* [WHAT YOU HAVE TO DO]: Reproduce the following data line for line, without changing anything.

* [THE RECORDS]:
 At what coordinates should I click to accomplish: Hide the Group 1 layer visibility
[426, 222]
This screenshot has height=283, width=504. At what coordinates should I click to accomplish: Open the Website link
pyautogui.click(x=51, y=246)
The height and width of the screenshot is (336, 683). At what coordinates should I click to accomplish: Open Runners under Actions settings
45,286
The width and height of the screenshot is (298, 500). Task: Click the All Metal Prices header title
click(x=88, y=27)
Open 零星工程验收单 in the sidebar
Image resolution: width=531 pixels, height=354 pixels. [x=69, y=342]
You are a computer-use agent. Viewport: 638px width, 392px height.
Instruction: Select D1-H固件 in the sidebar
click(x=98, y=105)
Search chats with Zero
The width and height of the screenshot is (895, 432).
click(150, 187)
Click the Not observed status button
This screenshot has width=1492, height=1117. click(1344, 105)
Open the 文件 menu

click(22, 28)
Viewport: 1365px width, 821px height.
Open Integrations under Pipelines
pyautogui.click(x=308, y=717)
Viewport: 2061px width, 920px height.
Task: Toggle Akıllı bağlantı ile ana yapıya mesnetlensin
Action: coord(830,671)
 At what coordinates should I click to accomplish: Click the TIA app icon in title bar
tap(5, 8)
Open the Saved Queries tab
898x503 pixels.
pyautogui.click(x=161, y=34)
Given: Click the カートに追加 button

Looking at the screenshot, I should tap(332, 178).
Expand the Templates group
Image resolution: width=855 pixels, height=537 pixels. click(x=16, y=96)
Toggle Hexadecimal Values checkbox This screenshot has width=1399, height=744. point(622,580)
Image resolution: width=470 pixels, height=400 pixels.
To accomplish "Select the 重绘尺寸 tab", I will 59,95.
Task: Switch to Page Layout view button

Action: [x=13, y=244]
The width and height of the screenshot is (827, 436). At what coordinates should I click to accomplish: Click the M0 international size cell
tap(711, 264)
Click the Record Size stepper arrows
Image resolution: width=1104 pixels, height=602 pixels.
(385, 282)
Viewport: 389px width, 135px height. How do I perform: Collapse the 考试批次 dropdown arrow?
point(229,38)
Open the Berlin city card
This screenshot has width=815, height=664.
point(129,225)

* [SOLUTION TO THIS PROBLEM]:
 At what coordinates should I click to accomplish: Hide the Group 1 layer visibility
[426, 222]
This screenshot has height=283, width=504. At what coordinates should I click to accomplish: Open the Website link
pyautogui.click(x=51, y=246)
The height and width of the screenshot is (336, 683). At what coordinates should I click to accomplish: Open Runners under Actions settings
45,286
The width and height of the screenshot is (298, 500). Task: Click the All Metal Prices header title
click(x=88, y=27)
Open 零星工程验收单 in the sidebar
Image resolution: width=531 pixels, height=354 pixels. [x=69, y=342]
You are a computer-use agent. Viewport: 638px width, 392px height.
Instruction: Select D1-H固件 in the sidebar
click(x=98, y=105)
Search chats with Zero
The width and height of the screenshot is (895, 432).
click(150, 187)
Click the Not observed status button
This screenshot has width=1492, height=1117. click(1344, 105)
Open the 文件 menu

click(22, 28)
Viewport: 1365px width, 821px height.
Open Integrations under Pipelines
pyautogui.click(x=308, y=717)
Viewport: 2061px width, 920px height.
Task: Toggle Akıllı bağlantı ile ana yapıya mesnetlensin
Action: coord(830,671)
 At what coordinates should I click to accomplish: Click the TIA app icon in title bar
tap(5, 8)
Open the Saved Queries tab
898x503 pixels.
pyautogui.click(x=161, y=34)
Given: Click the カートに追加 button

Looking at the screenshot, I should tap(332, 178).
Expand the Templates group
Image resolution: width=855 pixels, height=537 pixels. click(x=16, y=96)
Toggle Hexadecimal Values checkbox This screenshot has width=1399, height=744. point(622,580)
Image resolution: width=470 pixels, height=400 pixels.
To accomplish "Select the 重绘尺寸 tab", I will 59,95.
Task: Switch to Page Layout view button

Action: [x=13, y=244]
The width and height of the screenshot is (827, 436). At what coordinates should I click to accomplish: Click the M0 international size cell
tap(711, 264)
Click the Record Size stepper arrows
Image resolution: width=1104 pixels, height=602 pixels.
(385, 282)
Viewport: 389px width, 135px height. How do I perform: Collapse the 考试批次 dropdown arrow?
point(229,38)
Open the Berlin city card
This screenshot has width=815, height=664.
point(129,225)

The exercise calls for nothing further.